I work in IT so I think I might engineer something.


----------



## The Middleman (Apr 30, 2012)

badbane said:


> his wife basically said she wants an open marriage and he is going to have to choose that or leave. He is still in the marriage but because of the guys nature I just don't know how to bring it up or point him to this site.


If he is still in the marriage after his wife essentially says "I need to boink other guys", how is TAM going to help him? Sounds like he won't help himself. Combine that with a "questionable personality/attitude" it sounds like he will get our advice and ignore it .... like so many others.


----------



## MattMatt (May 19, 2012)

The Middleman said:


> If he is still in the marriage after his wife essentially says "I need to boink other guys", how is TAM going to help him? Sounds like he won't help himself. Combine that with a "questionable personality/attitude" it sounds like he will get our advice and ignore it .... like so many others.


Let's reverse engineer this?

Man with bad attitude 'asks' wife to swing. Wife swings, finds out she likes it.

The only reason I raise this possibility is that we had a real POS neighbour who had a real bad attitude. He forced his wife to swing. (Well, it was that or a beating, afterwards.)

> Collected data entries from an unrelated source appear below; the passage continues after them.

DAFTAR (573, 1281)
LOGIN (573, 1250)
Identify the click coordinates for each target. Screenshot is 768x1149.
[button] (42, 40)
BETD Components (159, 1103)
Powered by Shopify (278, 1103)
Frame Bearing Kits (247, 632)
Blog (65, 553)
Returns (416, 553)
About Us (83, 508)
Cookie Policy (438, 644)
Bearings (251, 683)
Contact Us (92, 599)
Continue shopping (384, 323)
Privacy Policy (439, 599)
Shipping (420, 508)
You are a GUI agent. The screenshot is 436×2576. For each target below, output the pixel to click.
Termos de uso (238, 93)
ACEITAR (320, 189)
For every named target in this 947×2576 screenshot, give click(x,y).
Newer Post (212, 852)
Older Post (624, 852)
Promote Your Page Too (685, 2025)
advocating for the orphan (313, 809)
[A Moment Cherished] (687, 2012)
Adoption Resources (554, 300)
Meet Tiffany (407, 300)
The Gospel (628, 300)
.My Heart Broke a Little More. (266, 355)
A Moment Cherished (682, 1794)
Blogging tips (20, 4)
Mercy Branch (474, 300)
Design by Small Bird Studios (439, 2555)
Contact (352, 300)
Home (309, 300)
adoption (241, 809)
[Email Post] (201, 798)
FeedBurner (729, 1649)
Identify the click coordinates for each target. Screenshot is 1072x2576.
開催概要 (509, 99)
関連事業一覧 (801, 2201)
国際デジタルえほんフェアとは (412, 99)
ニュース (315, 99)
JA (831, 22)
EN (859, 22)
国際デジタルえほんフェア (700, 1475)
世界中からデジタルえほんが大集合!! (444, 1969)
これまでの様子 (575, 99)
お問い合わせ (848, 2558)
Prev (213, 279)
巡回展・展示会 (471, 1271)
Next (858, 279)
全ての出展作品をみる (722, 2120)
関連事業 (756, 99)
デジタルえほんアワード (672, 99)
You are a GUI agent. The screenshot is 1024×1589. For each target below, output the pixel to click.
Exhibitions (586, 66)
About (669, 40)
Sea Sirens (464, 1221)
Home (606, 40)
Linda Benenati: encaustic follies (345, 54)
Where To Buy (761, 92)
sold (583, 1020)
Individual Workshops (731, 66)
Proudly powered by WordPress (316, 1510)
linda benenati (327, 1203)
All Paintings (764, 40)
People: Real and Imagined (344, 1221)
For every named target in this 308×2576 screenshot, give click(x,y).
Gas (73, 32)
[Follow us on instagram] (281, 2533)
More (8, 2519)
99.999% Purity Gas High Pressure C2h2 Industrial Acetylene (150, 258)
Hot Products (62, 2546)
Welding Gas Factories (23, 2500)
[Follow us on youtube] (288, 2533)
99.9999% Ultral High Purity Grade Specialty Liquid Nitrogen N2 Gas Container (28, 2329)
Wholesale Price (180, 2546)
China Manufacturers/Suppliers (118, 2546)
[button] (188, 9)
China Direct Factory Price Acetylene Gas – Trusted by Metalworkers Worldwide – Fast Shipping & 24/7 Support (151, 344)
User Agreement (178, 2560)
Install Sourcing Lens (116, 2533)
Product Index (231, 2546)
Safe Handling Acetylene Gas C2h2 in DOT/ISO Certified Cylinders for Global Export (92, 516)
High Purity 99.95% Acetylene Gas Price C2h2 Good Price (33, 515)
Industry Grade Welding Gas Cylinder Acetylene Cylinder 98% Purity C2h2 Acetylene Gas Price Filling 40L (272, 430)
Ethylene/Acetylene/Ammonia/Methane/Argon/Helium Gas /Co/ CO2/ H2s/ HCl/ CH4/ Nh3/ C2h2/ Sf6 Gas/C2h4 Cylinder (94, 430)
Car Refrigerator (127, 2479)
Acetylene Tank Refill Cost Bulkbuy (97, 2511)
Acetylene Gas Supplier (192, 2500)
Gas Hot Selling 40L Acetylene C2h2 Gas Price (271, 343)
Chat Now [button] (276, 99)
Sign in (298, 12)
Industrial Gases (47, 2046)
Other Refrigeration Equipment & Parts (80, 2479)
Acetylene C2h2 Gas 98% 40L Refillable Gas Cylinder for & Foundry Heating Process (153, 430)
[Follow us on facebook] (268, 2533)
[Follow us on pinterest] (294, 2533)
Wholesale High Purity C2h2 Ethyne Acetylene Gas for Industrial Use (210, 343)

When she finally plucked up the courage to leave him he told everyone at work such a sob story.


----------



## hopefulgirl (Feb 12, 2013)

Dangerous territory when you're getting this info third hand: hard to know what's true about his situation. Unless HE told you any of this, you don't know how much of the story got altered in being passed on. You could be triggering at the "unfairness" of it all; while your instinct to help a possible fellow BS is admirable and coming from a place of good intentions, you can't be sure that a BS situation is what is going on here. If he hasn't confided in you about his story, it might be best to avoid giving advice or resources of any kind in case they are not appropriate to his situation. You know what hell is paved with....


----------